Brief.
The records below must be transcribed exactly.

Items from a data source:

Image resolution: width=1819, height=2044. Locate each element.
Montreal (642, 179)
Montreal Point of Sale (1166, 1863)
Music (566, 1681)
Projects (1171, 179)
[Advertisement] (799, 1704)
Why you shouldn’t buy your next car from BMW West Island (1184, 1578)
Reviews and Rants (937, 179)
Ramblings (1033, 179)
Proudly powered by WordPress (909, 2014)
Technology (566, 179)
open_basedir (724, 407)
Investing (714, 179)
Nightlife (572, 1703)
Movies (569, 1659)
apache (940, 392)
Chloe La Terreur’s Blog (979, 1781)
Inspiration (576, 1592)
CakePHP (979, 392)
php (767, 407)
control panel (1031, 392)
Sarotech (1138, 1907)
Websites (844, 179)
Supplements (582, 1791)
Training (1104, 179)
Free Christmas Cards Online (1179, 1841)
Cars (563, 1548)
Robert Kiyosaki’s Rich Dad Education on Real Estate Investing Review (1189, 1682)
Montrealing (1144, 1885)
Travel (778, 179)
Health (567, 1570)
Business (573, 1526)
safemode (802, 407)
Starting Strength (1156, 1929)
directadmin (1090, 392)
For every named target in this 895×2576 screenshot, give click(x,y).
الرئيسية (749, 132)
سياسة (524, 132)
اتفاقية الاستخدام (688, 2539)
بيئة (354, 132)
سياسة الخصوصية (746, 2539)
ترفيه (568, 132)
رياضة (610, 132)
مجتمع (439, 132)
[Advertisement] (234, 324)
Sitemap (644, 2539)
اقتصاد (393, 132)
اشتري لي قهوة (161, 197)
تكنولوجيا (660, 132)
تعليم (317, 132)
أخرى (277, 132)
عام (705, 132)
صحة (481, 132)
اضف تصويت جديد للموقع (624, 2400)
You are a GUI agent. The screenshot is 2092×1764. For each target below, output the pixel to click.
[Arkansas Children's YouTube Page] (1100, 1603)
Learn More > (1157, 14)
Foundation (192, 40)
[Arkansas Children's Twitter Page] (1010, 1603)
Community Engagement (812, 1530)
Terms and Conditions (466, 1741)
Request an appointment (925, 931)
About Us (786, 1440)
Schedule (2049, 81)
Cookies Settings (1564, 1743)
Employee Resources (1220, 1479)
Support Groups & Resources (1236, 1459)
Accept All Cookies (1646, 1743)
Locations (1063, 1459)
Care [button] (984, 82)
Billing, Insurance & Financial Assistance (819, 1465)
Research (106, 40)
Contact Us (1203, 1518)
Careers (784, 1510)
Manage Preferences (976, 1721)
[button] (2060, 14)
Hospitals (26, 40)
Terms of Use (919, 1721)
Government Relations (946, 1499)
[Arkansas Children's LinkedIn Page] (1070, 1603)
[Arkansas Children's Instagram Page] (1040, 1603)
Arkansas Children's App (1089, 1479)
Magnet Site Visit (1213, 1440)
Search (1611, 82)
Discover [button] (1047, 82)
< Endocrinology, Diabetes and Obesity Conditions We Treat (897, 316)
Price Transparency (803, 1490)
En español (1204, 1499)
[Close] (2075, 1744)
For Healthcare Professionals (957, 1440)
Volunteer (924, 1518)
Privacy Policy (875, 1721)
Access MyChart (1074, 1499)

Written solution.
Image resolution: width=1819, height=2044. Locate each element.
Montreal (642, 179)
Montreal Point of Sale (1166, 1863)
Music (566, 1681)
Projects (1171, 179)
[Advertisement] (799, 1704)
Why you shouldn’t buy your next car from BMW West Island (1184, 1578)
Reviews and Rants (937, 179)
Ramblings (1033, 179)
Proudly powered by WordPress (909, 2014)
Technology (566, 179)
open_basedir (724, 407)
Investing (714, 179)
Nightlife (572, 1703)
Movies (569, 1659)
apache (940, 392)
Chloe La Terreur’s Blog (979, 1781)
Inspiration (576, 1592)
CakePHP (979, 392)
php (767, 407)
control panel (1031, 392)
Sarotech (1138, 1907)
Websites (844, 179)
Supplements (582, 1791)
Training (1104, 179)
Free Christmas Cards Online (1179, 1841)
Cars (563, 1548)
Robert Kiyosaki’s Rich Dad Education on Real Estate Investing Review (1189, 1682)
Montrealing (1144, 1885)
Travel (778, 179)
Health (567, 1570)
Business (573, 1526)
safemode (802, 407)
Starting Strength (1156, 1929)
directadmin (1090, 392)
For every named target in this 895×2576 screenshot, give click(x,y).
الرئيسية (749, 132)
سياسة (524, 132)
اتفاقية الاستخدام (688, 2539)
بيئة (354, 132)
سياسة الخصوصية (746, 2539)
ترفيه (568, 132)
رياضة (610, 132)
مجتمع (439, 132)
[Advertisement] (234, 324)
Sitemap (644, 2539)
اقتصاد (393, 132)
اشتري لي قهوة (161, 197)
تكنولوجيا (660, 132)
تعليم (317, 132)
أخرى (277, 132)
عام (705, 132)
صحة (481, 132)
اضف تصويت جديد للموقع (624, 2400)
You are a GUI agent. The screenshot is 2092×1764. For each target below, output the pixel to click.
[Arkansas Children's YouTube Page] (1100, 1603)
Learn More > (1157, 14)
Foundation (192, 40)
[Arkansas Children's Twitter Page] (1010, 1603)
Community Engagement (812, 1530)
Terms and Conditions (466, 1741)
Request an appointment (925, 931)
About Us (786, 1440)
Schedule (2049, 81)
Cookies Settings (1564, 1743)
Employee Resources (1220, 1479)
Support Groups & Resources (1236, 1459)
Accept All Cookies (1646, 1743)
Locations (1063, 1459)
Care [button] (984, 82)
Billing, Insurance & Financial Assistance (819, 1465)
Research (106, 40)
Contact Us (1203, 1518)
Careers (784, 1510)
Manage Preferences (976, 1721)
[button] (2060, 14)
Hospitals (26, 40)
Terms of Use (919, 1721)
Government Relations (946, 1499)
[Arkansas Children's LinkedIn Page] (1070, 1603)
[Arkansas Children's Instagram Page] (1040, 1603)
Arkansas Children's App (1089, 1479)
Magnet Site Visit (1213, 1440)
Search (1611, 82)
Discover [button] (1047, 82)
< Endocrinology, Diabetes and Obesity Conditions We Treat (897, 316)
Price Transparency (803, 1490)
En español (1204, 1499)
[Close] (2075, 1744)
For Healthcare Professionals (957, 1440)
Volunteer (924, 1518)
Privacy Policy (875, 1721)
Access MyChart (1074, 1499)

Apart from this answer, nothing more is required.